Paul Goble
Staunton,
September 16 – Albert Razin, the Udmurt scholar who committed suicide by
self-immolation to call attention to the threats to his national language, in
fact “gave his life not for Udmurtia but for Russia,” Vladislav Inozemtsev
says; “and if we do not listen too his dying voice, we will be committing a
mistake more dangerous than any state crime.”
In a comment for
the Kremlin without Towers telegram channel, the Russian economist and
commentator says that is because by his action, Razin called the attention of
the world to real danger: By its actions against the non-Russian languages,
Moscow is threatening the survival of the country (t.me/kremlebezBashennik/9152).
“Russia
historically was formed as an empire, and like the empires of Western Europe,
it had both settlement colonies and territories controlled by purely military
methods.” The Russian Empire didn’t end
in 1917-1918 for two reasons: the Bolsheviks proclaimed that nations had the right
of self-determination, and they dispensed with what had been its ethno-national
nature.
Inozemtsev
continues: “the Soviet Union collapsed in 1990-1991 but Russia alas did nto
change its imperial nature.
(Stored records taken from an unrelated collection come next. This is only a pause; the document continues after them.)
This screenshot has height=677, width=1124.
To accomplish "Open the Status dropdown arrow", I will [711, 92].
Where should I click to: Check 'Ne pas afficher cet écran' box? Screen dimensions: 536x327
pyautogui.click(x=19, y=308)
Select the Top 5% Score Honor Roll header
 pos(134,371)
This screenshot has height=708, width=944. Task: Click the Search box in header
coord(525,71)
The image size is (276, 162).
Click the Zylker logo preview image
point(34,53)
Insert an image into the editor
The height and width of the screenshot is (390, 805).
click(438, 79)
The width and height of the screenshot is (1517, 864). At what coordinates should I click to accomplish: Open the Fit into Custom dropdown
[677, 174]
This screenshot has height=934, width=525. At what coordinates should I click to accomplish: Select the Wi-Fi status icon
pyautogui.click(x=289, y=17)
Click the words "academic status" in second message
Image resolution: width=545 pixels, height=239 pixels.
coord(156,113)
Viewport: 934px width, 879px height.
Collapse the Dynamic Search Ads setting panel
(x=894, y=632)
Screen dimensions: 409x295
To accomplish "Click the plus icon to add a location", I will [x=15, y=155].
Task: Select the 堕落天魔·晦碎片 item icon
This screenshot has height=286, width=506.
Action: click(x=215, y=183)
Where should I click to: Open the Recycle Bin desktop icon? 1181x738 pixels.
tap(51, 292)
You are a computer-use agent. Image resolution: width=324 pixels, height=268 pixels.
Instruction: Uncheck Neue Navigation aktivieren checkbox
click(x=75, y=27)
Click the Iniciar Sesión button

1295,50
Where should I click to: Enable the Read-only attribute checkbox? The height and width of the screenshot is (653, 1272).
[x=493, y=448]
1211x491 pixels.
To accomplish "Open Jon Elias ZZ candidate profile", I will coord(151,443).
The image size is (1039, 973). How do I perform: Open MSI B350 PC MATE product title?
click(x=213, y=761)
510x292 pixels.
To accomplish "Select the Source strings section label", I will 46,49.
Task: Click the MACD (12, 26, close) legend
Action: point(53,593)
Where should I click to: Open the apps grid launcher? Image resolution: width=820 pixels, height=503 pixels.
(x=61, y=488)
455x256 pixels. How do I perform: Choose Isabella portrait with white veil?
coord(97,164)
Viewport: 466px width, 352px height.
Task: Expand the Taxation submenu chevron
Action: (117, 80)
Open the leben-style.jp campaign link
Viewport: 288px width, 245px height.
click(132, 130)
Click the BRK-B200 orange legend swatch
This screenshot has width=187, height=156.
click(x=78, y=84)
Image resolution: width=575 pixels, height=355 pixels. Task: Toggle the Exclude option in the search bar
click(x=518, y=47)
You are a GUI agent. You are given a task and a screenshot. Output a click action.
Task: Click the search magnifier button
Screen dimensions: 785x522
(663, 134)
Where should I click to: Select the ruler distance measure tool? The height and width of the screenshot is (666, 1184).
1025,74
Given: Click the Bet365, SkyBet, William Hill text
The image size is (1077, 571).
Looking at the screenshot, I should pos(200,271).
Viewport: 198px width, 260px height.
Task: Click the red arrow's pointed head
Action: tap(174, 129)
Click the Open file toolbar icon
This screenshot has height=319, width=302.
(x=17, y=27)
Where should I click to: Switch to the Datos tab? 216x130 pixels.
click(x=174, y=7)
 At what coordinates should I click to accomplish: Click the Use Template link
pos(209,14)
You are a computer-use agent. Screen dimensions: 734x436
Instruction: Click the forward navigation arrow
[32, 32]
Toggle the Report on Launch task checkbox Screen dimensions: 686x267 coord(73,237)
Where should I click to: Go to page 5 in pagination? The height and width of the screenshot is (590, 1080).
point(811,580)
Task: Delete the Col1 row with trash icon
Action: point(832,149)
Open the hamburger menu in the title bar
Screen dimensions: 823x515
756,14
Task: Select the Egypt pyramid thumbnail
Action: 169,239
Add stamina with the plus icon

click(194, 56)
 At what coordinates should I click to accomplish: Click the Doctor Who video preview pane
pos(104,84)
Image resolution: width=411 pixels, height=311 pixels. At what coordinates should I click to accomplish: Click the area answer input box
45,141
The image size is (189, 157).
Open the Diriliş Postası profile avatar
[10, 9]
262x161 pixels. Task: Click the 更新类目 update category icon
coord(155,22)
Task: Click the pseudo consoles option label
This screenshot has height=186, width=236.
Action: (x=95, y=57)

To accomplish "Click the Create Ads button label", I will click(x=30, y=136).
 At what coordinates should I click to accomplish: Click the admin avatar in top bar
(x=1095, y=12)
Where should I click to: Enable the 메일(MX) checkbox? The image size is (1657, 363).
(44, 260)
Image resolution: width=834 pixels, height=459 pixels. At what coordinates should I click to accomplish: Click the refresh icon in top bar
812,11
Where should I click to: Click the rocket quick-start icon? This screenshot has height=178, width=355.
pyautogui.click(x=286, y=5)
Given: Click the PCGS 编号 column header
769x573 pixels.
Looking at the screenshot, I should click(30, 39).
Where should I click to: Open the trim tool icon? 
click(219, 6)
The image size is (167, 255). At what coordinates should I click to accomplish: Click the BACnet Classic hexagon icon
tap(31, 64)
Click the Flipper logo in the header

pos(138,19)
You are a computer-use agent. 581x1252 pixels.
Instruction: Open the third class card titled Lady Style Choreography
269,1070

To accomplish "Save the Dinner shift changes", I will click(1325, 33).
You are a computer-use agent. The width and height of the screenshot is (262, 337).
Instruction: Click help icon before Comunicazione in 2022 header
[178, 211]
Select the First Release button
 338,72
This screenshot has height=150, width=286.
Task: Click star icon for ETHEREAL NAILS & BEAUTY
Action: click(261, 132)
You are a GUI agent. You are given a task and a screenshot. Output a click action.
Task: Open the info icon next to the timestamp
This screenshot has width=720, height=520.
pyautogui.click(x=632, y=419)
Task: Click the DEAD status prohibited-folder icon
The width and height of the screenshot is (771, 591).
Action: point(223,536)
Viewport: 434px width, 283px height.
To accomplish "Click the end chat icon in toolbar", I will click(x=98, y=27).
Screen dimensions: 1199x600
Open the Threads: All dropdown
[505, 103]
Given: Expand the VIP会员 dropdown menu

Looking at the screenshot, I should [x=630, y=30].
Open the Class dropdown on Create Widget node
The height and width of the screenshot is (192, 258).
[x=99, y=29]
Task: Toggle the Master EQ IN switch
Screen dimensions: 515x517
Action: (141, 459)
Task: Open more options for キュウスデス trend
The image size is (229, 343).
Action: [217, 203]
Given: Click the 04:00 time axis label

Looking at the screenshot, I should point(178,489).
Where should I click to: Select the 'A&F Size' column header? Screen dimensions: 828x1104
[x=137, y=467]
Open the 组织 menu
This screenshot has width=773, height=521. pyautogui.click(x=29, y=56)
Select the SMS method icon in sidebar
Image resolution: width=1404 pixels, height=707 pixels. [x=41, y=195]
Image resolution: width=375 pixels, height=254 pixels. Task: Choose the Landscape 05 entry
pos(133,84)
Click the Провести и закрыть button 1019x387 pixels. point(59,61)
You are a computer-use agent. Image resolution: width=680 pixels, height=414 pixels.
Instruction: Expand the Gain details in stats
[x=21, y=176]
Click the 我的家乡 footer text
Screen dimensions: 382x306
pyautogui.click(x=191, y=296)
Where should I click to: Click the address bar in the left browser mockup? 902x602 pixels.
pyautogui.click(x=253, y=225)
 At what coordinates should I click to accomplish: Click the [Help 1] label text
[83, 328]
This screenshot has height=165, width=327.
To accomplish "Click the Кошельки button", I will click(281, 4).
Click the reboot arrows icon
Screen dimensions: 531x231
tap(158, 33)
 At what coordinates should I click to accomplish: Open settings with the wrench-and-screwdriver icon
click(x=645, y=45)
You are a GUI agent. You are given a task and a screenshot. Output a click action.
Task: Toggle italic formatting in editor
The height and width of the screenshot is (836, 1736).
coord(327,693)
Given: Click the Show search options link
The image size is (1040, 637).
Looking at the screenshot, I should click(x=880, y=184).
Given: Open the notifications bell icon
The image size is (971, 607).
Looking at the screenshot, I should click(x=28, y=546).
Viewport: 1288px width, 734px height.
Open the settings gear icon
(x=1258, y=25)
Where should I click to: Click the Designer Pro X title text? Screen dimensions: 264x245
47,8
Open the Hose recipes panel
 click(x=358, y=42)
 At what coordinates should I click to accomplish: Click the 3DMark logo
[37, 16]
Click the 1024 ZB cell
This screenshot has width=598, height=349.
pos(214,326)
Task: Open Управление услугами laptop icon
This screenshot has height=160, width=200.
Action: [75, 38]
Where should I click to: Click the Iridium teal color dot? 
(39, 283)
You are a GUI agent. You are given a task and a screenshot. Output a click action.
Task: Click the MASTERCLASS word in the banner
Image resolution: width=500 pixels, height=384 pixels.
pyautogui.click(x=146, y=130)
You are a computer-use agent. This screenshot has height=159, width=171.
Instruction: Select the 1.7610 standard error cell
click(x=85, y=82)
Within it remained both the settlement colonies
beyond the Urals who are more ‘colonial’ now than they were in Yadrintsev’s
time as well as the territories of the North Caucasus seized in colonial war.”
And the Russian
scholar pointedly reminds his readers that “the fraction of Russians in the
population of Ingushetia now is less than was the fraction of British people
among the residents of Kenya in 1955 or the French in Indochina in 1952.”
But the most
serious and dangerous development after 1991 was “the disappearance of
‘sovietness’ which allowed the population of the country at least formally to
consider itself ‘a new historical community of people’” and replaced it with
“’the Russian world’ with its ‘genetic code’ and Orthodox religion.”
This “new
construction,” Inozemtsev says, appears to be “very unstable.” In Sooviet
times, “’the subjects’ were exclusively the national republics, one of which
was called Russian. The subjects of the Russian Federation are more than 20
national formations and more than 60 territorial ones.”
“The Soviet
Union was a treaty-based federation from 1922 until its end: the Russian
federal treaty of March 31, 1992, was suppressed by the super-presidential
Constitution already in the next year.
The system of Russia’s so-called ‘federalism’ is nominal – nowhere in
the world do the subjects of a federation have such limited authority.”
Moscow is
convinced that a country in which 78 percent of the population belongs to the
titular nation is “guaranteed” from any disintegration, “but the reality is
more complicated than it seems,” the Russian economist continues.
In contrast to
the empires build by European states, the Russian one did not expand and
contract in a “pulsating” way, something that ensured they would remain
flexible. Instead, it “expanded
constantly and long along lost the necessary flexibility” needed to adapt to
new circumstances.
“78 percent may
seem a good argument for an empire, but 22 national republics within the
country reduce this to nothing. By not recognizing this, the powers that be are
leading the country toward a catastrophe.” But Albert Razin understood it,
Inozemtsev says, and he thus died “not for Udmurtia but for Russia” as a whole.